Put the data below into a numbered list, from the line with "At what coordinates should I click to accomplish: Click the 7520" up to and including the line with "point(815,458)", leaving out blank lines.
━━━━━ Stored records
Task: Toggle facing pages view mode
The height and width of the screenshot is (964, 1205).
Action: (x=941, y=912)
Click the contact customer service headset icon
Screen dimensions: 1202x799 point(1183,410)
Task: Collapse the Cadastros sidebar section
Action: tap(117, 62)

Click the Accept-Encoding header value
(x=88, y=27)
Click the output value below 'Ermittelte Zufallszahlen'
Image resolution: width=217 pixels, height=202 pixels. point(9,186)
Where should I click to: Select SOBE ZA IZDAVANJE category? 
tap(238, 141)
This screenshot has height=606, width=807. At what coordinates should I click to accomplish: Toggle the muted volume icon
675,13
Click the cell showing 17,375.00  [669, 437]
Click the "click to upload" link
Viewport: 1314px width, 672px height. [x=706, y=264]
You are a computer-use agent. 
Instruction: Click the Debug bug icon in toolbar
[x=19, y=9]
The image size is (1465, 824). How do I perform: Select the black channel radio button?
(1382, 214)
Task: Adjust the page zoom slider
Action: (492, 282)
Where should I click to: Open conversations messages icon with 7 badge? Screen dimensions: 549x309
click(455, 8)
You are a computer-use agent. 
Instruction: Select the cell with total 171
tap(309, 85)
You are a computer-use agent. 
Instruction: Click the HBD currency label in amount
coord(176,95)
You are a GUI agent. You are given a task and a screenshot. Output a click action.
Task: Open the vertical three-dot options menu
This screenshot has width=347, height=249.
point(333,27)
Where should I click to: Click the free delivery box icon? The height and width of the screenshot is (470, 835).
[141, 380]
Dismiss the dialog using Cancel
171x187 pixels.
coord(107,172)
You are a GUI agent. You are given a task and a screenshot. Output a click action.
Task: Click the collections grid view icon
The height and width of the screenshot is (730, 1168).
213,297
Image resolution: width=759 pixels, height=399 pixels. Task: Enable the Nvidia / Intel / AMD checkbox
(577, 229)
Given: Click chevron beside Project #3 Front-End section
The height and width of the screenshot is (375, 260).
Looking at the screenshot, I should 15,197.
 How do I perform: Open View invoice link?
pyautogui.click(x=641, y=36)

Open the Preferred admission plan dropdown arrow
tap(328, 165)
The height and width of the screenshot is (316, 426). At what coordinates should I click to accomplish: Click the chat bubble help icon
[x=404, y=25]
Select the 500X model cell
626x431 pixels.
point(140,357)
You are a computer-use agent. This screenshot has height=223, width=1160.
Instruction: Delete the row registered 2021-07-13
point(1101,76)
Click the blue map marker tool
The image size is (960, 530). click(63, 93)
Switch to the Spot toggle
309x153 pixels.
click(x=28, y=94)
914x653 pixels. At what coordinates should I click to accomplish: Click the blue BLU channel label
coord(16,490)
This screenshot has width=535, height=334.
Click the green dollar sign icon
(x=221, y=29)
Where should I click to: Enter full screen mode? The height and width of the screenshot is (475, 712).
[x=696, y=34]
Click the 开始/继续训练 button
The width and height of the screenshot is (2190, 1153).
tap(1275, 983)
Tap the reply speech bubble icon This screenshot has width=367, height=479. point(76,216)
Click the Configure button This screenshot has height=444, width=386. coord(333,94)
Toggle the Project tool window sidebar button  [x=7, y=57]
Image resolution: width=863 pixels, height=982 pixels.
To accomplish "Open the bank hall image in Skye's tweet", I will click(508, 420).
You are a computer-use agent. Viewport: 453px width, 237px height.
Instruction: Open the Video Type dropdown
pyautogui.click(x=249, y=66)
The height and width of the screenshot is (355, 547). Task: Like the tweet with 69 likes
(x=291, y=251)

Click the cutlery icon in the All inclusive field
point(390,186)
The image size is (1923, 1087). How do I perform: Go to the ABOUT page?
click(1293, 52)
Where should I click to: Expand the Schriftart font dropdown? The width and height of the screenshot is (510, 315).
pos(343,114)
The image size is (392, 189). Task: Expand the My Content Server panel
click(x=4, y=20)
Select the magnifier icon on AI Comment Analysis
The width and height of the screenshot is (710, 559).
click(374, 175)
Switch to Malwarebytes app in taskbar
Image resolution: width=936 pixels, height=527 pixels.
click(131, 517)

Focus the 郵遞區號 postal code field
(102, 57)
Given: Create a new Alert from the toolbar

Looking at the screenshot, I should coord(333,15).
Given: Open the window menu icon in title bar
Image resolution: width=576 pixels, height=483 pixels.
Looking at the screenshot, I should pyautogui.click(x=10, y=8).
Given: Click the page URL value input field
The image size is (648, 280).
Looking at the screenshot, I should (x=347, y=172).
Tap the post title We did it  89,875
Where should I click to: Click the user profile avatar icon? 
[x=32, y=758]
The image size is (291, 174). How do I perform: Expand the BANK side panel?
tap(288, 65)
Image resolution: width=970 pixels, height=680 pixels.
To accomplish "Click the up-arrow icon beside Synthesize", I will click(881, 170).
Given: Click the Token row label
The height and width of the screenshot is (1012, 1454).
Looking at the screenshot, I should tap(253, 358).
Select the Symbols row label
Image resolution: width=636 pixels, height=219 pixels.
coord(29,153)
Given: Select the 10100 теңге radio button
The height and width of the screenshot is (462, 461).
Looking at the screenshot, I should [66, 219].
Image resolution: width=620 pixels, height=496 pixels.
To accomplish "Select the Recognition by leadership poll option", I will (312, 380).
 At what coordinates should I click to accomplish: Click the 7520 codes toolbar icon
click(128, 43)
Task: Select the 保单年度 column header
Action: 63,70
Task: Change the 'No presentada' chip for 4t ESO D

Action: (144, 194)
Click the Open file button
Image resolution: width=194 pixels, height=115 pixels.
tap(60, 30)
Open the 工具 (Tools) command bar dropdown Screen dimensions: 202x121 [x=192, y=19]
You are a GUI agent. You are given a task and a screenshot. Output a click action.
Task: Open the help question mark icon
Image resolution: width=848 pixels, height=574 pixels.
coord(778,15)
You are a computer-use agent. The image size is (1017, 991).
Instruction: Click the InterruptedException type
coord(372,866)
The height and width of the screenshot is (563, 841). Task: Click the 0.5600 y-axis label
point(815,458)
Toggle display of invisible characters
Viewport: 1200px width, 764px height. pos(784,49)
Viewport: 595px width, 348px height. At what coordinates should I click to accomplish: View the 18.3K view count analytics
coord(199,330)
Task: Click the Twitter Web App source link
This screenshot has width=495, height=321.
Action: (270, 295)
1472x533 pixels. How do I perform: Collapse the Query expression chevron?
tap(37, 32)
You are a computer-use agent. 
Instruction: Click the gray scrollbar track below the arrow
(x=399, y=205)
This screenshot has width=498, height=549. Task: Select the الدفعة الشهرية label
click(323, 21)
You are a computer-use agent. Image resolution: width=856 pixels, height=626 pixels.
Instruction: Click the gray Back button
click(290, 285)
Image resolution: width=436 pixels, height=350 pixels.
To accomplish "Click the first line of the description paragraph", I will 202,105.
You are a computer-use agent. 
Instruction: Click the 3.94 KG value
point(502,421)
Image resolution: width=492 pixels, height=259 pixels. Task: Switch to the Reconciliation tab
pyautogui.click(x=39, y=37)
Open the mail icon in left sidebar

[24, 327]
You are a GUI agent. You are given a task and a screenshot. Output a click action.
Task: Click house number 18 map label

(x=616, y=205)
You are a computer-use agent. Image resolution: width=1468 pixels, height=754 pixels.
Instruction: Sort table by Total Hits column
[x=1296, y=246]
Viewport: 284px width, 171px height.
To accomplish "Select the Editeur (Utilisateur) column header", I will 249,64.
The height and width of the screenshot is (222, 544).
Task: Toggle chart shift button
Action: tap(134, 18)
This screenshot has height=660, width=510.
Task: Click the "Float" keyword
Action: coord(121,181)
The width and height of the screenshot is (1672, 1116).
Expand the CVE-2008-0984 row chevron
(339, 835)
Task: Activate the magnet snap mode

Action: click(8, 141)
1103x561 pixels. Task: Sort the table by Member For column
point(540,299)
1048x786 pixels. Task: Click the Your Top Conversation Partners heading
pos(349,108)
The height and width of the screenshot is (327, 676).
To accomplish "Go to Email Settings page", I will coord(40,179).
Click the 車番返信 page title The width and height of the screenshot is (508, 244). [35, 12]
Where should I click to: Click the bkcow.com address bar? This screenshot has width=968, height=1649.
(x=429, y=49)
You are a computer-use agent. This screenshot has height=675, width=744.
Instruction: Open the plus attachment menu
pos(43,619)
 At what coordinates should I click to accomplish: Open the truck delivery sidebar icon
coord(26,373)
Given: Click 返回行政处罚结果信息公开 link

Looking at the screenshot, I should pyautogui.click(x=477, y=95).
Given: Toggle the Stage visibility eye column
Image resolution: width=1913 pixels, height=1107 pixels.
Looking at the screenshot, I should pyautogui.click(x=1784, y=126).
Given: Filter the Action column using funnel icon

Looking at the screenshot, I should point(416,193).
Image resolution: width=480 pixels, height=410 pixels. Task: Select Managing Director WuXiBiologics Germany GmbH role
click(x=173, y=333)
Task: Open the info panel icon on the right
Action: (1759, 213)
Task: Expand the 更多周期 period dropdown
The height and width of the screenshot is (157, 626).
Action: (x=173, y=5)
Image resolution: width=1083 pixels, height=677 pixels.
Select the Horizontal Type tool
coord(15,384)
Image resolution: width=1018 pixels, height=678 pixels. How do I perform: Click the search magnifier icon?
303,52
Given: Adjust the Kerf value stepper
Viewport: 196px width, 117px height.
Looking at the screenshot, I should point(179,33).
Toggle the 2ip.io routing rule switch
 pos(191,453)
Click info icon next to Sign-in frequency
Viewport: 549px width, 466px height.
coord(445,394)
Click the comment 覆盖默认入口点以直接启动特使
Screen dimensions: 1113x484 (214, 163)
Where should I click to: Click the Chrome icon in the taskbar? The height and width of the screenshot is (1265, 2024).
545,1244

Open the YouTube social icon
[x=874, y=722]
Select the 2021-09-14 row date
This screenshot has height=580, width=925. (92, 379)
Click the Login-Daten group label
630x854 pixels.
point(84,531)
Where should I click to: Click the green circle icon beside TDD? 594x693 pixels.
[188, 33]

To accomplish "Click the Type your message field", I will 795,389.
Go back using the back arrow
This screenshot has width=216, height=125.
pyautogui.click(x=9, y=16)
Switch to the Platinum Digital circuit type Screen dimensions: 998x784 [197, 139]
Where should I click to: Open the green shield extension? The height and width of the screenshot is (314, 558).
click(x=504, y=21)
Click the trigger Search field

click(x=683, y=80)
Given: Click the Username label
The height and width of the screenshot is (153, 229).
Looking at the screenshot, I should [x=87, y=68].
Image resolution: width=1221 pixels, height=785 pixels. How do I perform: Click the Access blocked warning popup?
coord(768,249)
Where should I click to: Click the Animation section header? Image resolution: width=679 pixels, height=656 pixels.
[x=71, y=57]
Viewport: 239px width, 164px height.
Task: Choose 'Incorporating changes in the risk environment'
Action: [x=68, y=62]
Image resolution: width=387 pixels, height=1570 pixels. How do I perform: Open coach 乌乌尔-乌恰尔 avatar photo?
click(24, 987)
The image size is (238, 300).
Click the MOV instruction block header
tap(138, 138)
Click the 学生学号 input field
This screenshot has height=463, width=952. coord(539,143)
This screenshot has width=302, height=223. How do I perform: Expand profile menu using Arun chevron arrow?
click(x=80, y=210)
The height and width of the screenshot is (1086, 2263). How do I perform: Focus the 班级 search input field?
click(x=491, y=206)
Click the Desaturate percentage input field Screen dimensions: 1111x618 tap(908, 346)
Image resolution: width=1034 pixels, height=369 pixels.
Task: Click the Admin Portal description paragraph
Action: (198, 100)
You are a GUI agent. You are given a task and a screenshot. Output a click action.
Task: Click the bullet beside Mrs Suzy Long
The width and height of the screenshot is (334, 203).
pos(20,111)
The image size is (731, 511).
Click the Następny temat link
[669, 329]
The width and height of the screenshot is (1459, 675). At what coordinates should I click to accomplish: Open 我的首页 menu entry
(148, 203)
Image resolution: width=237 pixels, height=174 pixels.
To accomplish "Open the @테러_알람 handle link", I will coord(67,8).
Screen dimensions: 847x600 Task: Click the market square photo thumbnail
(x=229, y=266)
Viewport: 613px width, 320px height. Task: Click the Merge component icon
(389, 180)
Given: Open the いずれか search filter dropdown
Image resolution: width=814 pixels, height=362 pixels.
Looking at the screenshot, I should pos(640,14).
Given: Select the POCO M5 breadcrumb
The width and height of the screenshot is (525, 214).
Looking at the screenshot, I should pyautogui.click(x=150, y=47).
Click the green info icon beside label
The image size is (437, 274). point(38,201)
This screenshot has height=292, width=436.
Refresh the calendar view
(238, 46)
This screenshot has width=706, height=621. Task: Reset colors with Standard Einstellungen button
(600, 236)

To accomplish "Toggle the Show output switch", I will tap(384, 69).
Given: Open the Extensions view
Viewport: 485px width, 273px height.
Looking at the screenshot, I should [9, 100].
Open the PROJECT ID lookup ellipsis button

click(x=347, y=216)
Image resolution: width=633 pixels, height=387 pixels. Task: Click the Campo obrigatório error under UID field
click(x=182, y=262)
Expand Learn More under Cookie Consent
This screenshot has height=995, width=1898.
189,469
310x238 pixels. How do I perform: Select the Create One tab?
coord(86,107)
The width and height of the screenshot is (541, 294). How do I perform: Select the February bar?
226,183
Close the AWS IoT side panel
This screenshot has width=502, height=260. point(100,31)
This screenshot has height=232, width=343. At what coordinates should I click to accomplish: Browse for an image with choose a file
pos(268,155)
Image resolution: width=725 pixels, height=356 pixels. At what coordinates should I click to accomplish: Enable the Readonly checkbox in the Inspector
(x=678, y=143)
━━━━━━━━━━
→ **Reply**:
1.  At what coordinates should I click to accomplish: Click the 7520 codes toolbar icon
2. click(128, 43)
3. Task: Select the 保单年度 column header
4. Action: 63,70
5. Task: Change the 'No presentada' chip for 4t ESO D
6. Action: (144, 194)
7. Click the Open file button
8. Image resolution: width=194 pixels, height=115 pixels.
9. tap(60, 30)
10. Open the 工具 (Tools) command bar dropdown Screen dimensions: 202x121 [x=192, y=19]
11. You are a GUI agent. You are given a task and a screenshot. Output a click action.
12. Task: Open the help question mark icon
13. Image resolution: width=848 pixels, height=574 pixels.
14. coord(778,15)
15. You are a computer-use agent. The image size is (1017, 991).
16. Instruction: Click the InterruptedException type
17. coord(372,866)
18. The height and width of the screenshot is (563, 841). Task: Click the 0.5600 y-axis label
19. point(815,458)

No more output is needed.